When is a dividend not a dividend?
When a “dividend” paid by a mutual fund doesn’t qualify for the dividend tax cut just approved by Congress.
All types of mutual funds, including cash-like money market funds, pay what are called “dividends” to investors. But not all of those dividends are what Congress had in mind when it decided to slash the top rate on stock dividends to 15% from the current 38.6%.
Income paid out to shareholders by mutual funds, like other corporate entities, is technically a dividend, explains Joel Dickson, a principal and tax specialist at Vanguard Group in Malvern, Pa. But even so, the income passed along by a mutual fund retains its original character for tax purposes.
So in the case of a bond fund dividend paid to investors, “that income is going to be taxed as interest if it comes from the coupon on a bond,” Dickson says.
In addition, even some of the income dividends paid by stock funds, which totaled $21.5 billion in 2002, won’t qualify for the 15% rate, Dickson and other fund executives say.
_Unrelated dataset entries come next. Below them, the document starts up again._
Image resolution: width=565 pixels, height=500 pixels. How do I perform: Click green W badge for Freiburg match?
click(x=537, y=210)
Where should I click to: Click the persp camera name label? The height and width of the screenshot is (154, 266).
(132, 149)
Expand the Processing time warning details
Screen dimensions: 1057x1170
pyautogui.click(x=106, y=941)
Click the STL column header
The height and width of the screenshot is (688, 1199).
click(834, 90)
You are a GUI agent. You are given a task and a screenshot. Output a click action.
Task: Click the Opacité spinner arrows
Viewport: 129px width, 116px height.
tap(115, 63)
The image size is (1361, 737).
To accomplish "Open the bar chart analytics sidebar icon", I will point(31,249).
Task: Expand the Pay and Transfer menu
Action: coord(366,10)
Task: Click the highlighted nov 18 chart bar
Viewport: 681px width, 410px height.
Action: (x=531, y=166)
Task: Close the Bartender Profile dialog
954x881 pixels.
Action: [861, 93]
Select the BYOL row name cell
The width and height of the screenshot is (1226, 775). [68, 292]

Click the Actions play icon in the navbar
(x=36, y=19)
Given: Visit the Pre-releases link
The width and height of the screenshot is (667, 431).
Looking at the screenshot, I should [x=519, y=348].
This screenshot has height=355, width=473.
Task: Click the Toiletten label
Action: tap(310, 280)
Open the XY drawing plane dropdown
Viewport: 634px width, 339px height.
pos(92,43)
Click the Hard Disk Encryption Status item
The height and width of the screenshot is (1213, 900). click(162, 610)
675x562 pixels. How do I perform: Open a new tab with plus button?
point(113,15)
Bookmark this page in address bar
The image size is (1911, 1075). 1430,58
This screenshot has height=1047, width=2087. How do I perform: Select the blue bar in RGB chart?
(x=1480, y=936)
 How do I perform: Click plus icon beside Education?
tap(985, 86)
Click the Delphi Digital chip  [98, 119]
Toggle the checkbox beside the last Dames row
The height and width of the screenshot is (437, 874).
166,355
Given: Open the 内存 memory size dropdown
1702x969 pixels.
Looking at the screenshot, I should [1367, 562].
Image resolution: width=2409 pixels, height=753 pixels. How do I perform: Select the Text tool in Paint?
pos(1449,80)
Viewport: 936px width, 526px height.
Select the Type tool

A portion of the income dividends paid by stock funds indeed comes from stock dividends that should qualify for the new 15% top rate that is set to be retroactive to the beginning of this year.
But part of those income dividends has also come from other types of income, such as short-term capital gains and interest earnings from bonds or cash reserves in the portfolios. Those other sources of income would continue to be taxed at ordinary income rates under the new package, though the top rate will decline to 35% from 38.6%, according to fund tax experts.
A further complication is that some types of stock dividends won’t qualify for the 15% rate. For instance, shares of most real estate investment trusts, valued for their high yields, will not qualify for the new tax break because REITs generally don’t pay corporate income tax.